There are myriad examples of people living on their own into their 90s and functioning well. But virtually all who live long enough will need help at the end of their lives, whether through the physical assistance of family or a health care provider. If a person lives into the late 80s or early 90s, he or she will likely live in an assisted living facility, skilled-nursing center, or long-term care facility. And, of course, there is no guarantee that those extra years are going to be pleasant and pain-free. Contrary to rosy propaganda, 85 is not the new 65.
The elder population boom will affect everyone, and the church has an important role to play. In understanding the situation and what areas need improvement, congregations learn that they too benefit when they are involved in supporting the frail elderly.
Assisting the Caregivers
Octogenarian Luella "Blue" Koelling gradually required more attention in her Sullivan, Missouri, home from her 64-year-old daughter, Christine Williams. For two years, Williams paid for 24-hour private care during the week, usually from people she knew from church, the First Assembly of God. Typically two parishioners worked 12-hour shifts each day. Williams often dropped by before and after work to hear about new pains her mother wanted to talk about. There was always a new malady.
"Mother really enjoyed the attention," says Williams. "She would get irritated if I visited only once a day."
It was difficult to find caretakers for weekends, so Williams would stay at her mother's home from Friday evening through Sunday evening.
With old age, Koelling's medical problems—Parkinson's disease, osteoarthritis, knee replacements—piled up. She had spinal surgery two years ago, shoulder surgery last year, and a stroke this year. She could no longer stand up without assistance or cut her own food. "I felt no resentment," Williams says about caring for her mother while balancing other daily tasks. "The hardest thing was I felt like I should be with my husband a lot."
When a parent reaches 85, it usually falls to the children to make decisions on where the parent will dwell during that sometimes long, gradual decline. Determining how to care for loved ones can create a considerable amount of distress for family members.
According to the 2009 report Caregiving in the U.S., 43.5 million (19 percent of the population) are involved in caring for an older adult (someone 50 or older). Only 10 percent of the time does a son handle home care; it is nearly always a daughter, granddaughter, or niece who assumes the role.

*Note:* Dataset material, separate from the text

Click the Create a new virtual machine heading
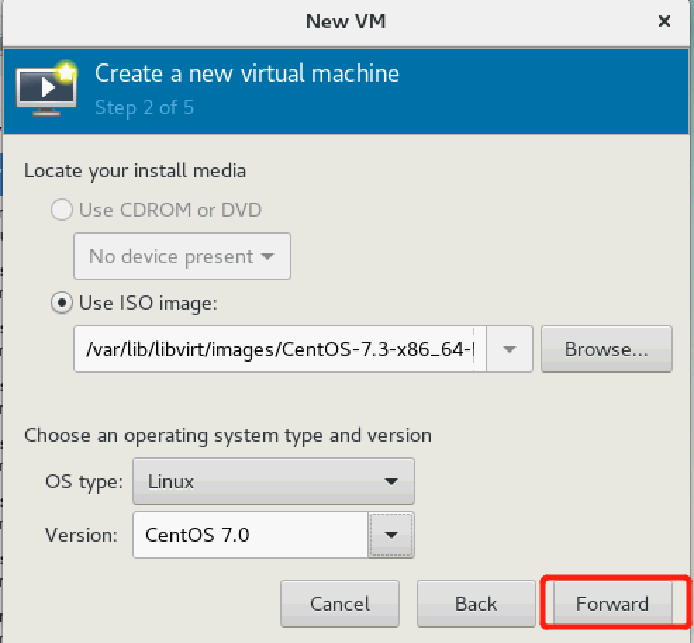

However, an unpaid relative quickly faces burnout if daily tasks include helping one get dressed, bathed, and fed. Add shopping, housekeeping, and laundering, and the experience can stress or even harm the health of the caregiver—especially if the person is in the workforce full-time or still raising children.
A whole new industry has developed to assist adult children caring for homebound parents. Warren Heard, a member of the home-care business for 39 years, says the aged overwhelmingly prefer to remain in their residence as long as possible because of the familiar surroundings. Placing a person with decreasing mobility and memory in a facility can cause confusion, anxiety, and fear.